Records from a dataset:
=-=-=

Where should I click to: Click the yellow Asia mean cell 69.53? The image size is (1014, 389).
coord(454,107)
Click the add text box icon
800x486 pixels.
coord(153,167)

=-=-=

Exercise goal: Once more, write out the records exactly as they are.

Reply:
Where should I click to: Click the yellow Asia mean cell 69.53? The image size is (1014, 389).
coord(454,107)
Click the add text box icon
800x486 pixels.
coord(153,167)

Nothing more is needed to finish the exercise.